Marmeladenbrot / Crawler

0 stars 2 forks source link

say thanks non-issue #1

Open salesiss opened 6 years ago

salesiss commented 6 years ago

We can't find your email anywhere but wish to thank you a lot for https://github.com/ariya/phantomjs/issues/13581. We were going crazy&nuts with concurrency, timeout and crashes with a large list of url's for phantomJs to process. Your code clarifed that simply processing everything sequentially was a much better alternative than queues or callback hell, also consuming less memory - yeah! - THANKS

page.onLoadFinished = function(status) {
// more here nextPage(); // SIMPLY MUCH NEEDED! -> 'GENIUS!!!' } }{;

Marmeladenbrot commented 6 years ago

I'm not really active at Github, only opening issues/bug reports for tools I use. Also I don't monitor the email account I've used here (if the email is even visible, guess it's not), it's just used for registering for services.

I'm glad I could help you.
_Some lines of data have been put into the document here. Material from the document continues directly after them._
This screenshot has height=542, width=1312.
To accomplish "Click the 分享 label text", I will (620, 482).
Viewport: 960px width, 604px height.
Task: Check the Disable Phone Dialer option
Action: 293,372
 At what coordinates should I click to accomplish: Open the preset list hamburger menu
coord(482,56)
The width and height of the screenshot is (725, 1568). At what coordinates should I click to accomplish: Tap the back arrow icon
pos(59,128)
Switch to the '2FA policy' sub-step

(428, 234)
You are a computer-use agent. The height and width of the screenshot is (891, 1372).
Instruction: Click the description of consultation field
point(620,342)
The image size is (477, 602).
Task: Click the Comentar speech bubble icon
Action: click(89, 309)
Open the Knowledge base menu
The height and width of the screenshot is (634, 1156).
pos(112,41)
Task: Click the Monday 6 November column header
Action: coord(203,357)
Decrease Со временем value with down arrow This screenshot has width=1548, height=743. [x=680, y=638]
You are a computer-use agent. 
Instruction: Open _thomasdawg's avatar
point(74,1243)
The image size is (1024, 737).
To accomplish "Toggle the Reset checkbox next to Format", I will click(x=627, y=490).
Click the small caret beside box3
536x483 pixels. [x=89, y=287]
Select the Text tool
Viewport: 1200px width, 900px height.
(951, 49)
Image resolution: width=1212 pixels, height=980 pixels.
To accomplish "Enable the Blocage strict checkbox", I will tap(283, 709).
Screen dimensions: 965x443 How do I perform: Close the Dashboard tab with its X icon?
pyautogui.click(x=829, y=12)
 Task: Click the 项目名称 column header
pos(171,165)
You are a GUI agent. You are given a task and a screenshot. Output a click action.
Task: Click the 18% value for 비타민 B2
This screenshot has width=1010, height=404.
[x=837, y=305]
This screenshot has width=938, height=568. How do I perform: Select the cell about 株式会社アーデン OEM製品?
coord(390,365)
For the future you may want to migrate from PhantomJS to headless Chrome with "DevTools protocol", enabling a way better resource management and probably a worker pool that uses a single tab per worker which would be the ultimate goal for concurrency+parallelism in terms of large url lists.

Besides that, the development of PhantomJS has ended because of headless Chrome so the migration path is quite clear if you need new features in the future.

The Chrome team is also talking to the Firefox team about supporting the same headless protocol so that you can maybe use the same code for Chrome and Firefox in the future if needed.

Best regards and happy crawling Marmeladenbrot